ACTION ITEM =
Copy the records below line by line and word for word, from the very first line through the line with "You are a computer-use agent. Viewport: 1286px", omitting each picture.

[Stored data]
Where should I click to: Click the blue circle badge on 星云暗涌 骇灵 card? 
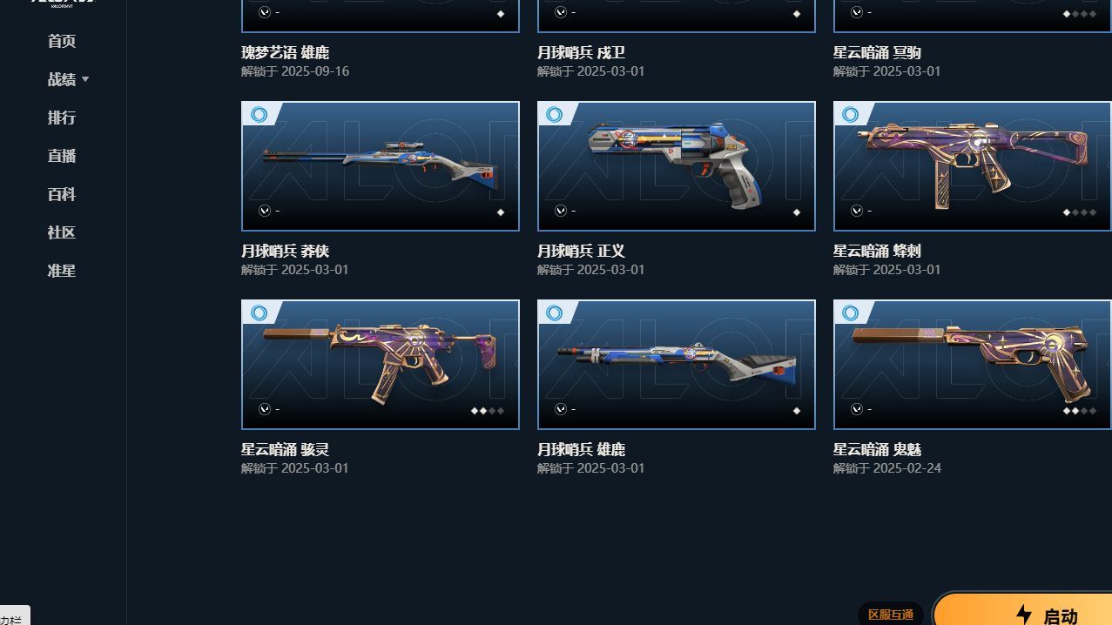click(x=259, y=313)
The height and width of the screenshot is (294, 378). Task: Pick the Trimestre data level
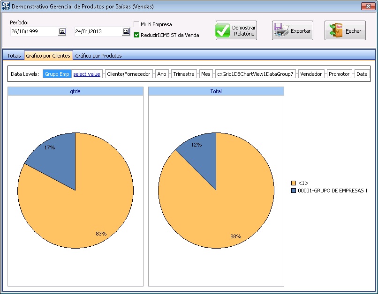[183, 74]
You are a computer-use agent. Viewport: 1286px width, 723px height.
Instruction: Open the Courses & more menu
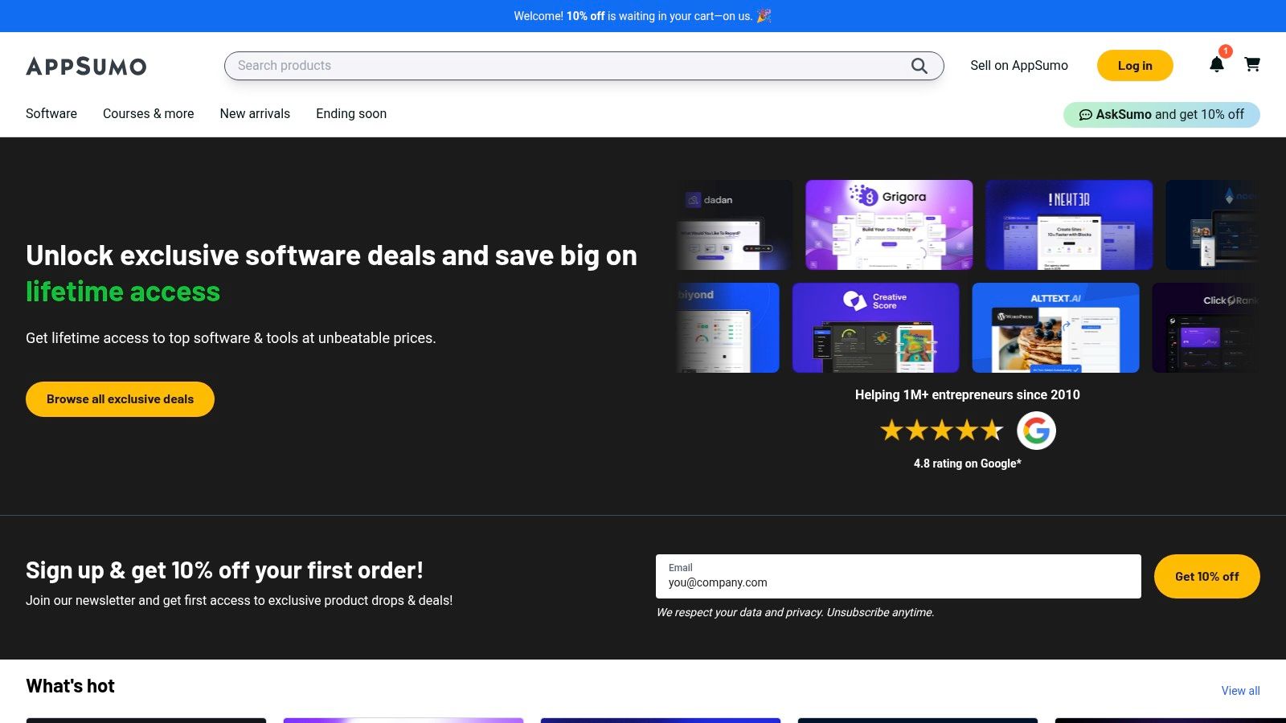click(x=148, y=114)

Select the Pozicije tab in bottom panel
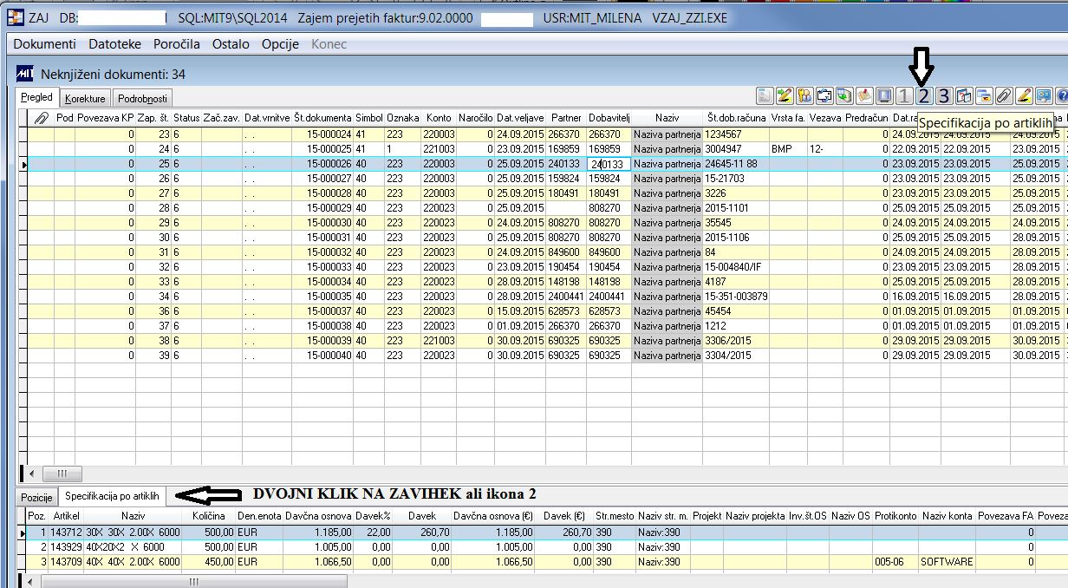click(37, 497)
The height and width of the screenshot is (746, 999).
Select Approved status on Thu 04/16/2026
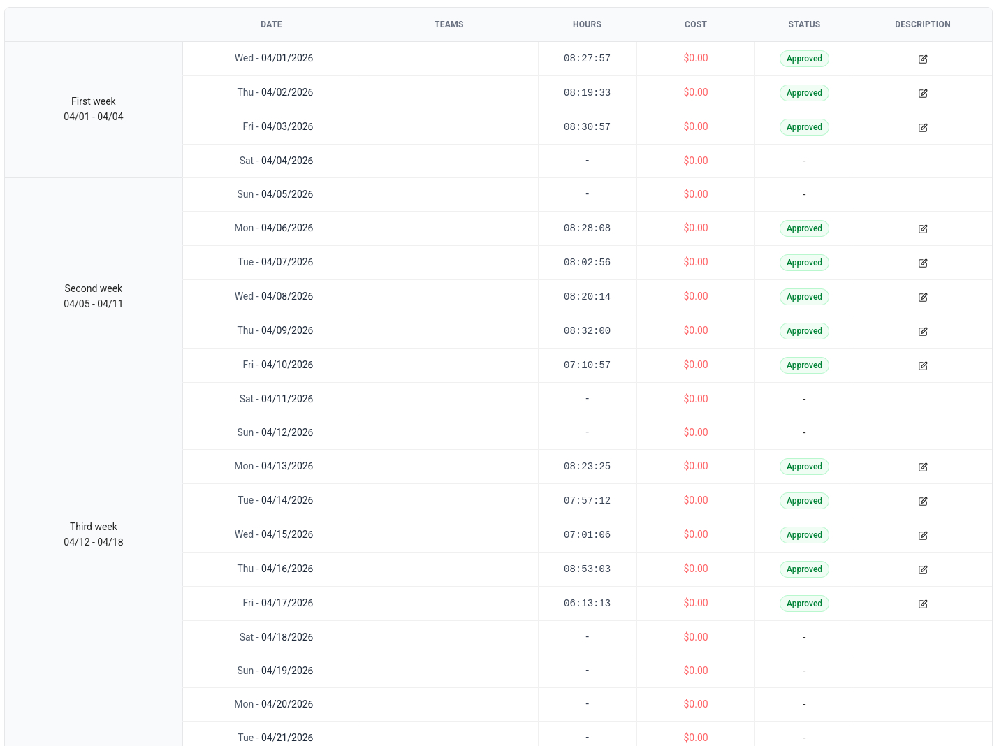click(803, 569)
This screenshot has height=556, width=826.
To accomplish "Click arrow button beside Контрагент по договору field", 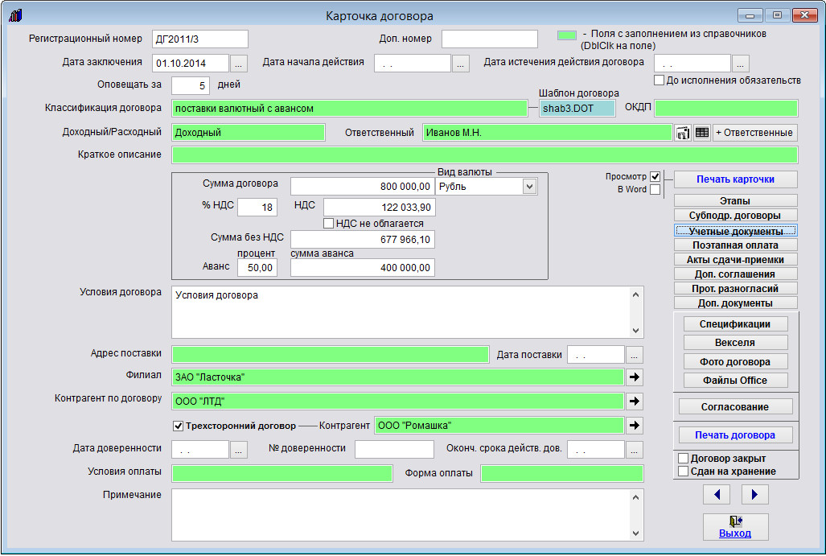I will (x=635, y=401).
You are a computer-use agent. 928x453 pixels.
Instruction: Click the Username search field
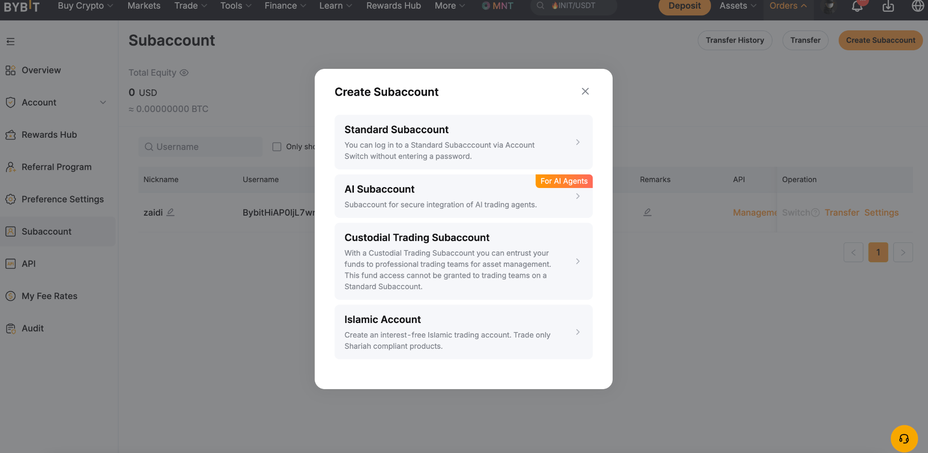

SOLUTION BELOW =
Where should I click to: Click the blue circle badge on 星云暗涌 骇灵 card? 
click(x=259, y=313)
The height and width of the screenshot is (294, 378). Task: Pick the Trimestre data level
[183, 74]
You are a computer-use agent. Viewport: 1286px width, 723px height.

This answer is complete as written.